津波により、すべてが押し流されて更地のようになってしまい、どこが誰の土地なのかがわからなくなるケースが想定される。権利書すら紛失してしまったという方も大勢いるだろう。
土地の権利証は、不動産を取得した際に法務局から交付される土地の所有権を証明する書類だ。権利証を失ったとしても、不動産の所有権などの権利を失うことはない。失った権利証を、他の何者かが悪用して、不正に登記されたり、第三者に転売されたりすることを心配する方もいると思うが、新たに登記する場合は、権利証だけでなく、所有者の印鑑証明をはじめとする本人確認資料も必要になるので、権利証を失くしたからといって、すぐ悪用されることはまずない。
もしどうしても自分の所有する土地が不正に登記されることなどが心配な場合には、「不正登記防止申出制度」を利用するという手がある。
不正登記防止申出制度とは、不正な登記が行われる、差し迫った危険がある場合に、申し出から3カ月以内に不正な登記が行われることを防ぐための制度だ。具体的には、申し出から3カ月以内に他の誰かが登記の申請を行うと、申し出を行った人に対して通知が行くという仕組みになっている。よって、自分の身に覚えがない登記を防ぐことができる。まずは、最寄りの法務局に連絡すると手続きの仕方を教えてくれるはずだ。

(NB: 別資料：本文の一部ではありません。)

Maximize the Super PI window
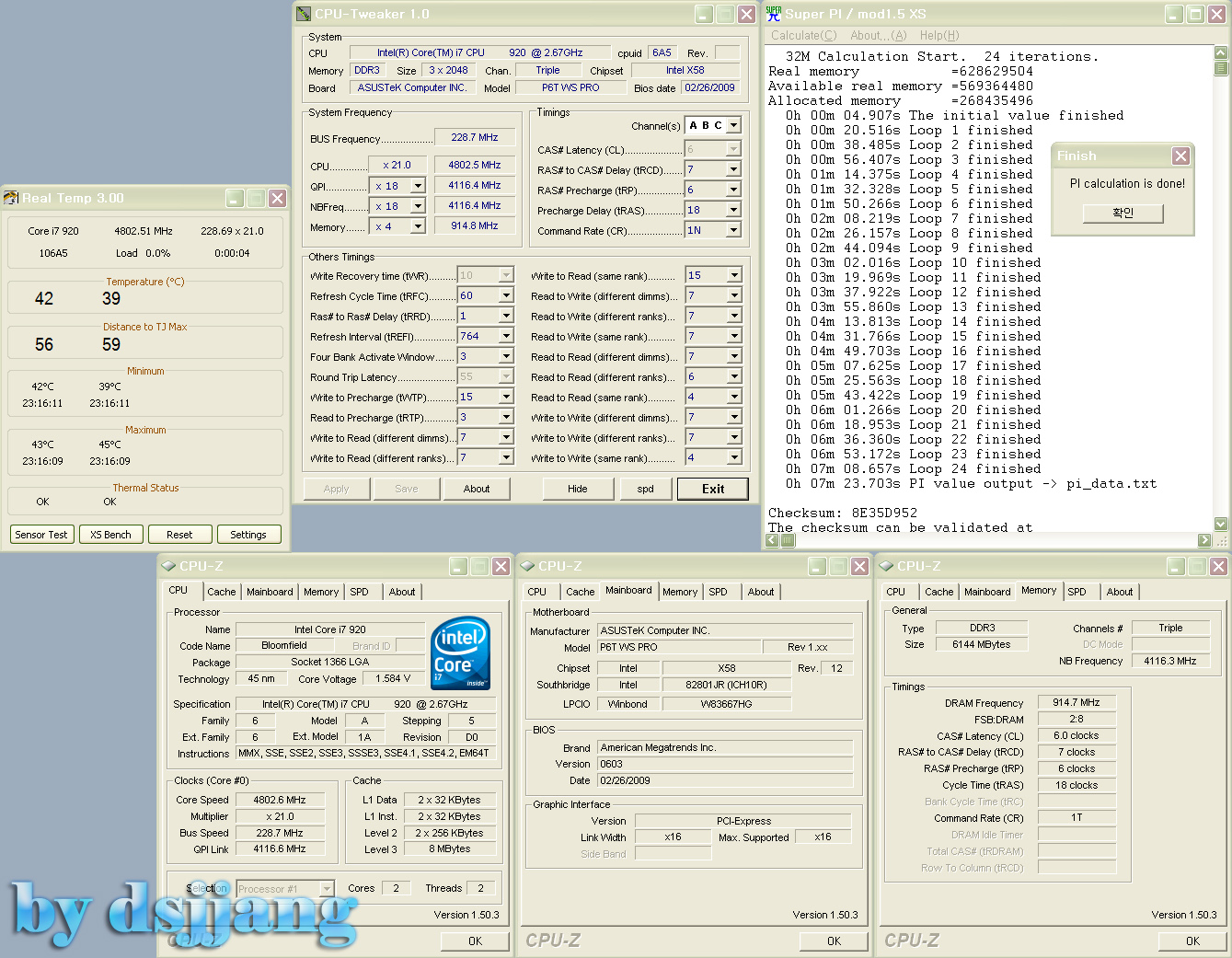The width and height of the screenshot is (1232, 958). [x=1195, y=15]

また、今回のように建物の多くが津波で流されてしまった場合でも、土地には「境界標」というコンクリートの杭や金属鋲が打ちつけられており、それが土地の境界線を示す目印になっているので、その境界標もろとも流されていなければ、比較的早期に自分の土地の境界を画定させることができる。これについては法務省が、復興作業に際してできるだけ境界標や、境界線の目印になる側溝、石垣の基礎部分などを残すように呼びかけている。
境界標さえもわからなくなってしまったという場合には、最終的に隣接している者同士の合意が必要になるため、隣地の者同士の立ち会いによって確認し合うことになる。ただ、今回は津波によって多数の方が亡くなっているため、話し合いができずに、なかなか自分が所有している土地の画定が進まなくなるというケースも想定される。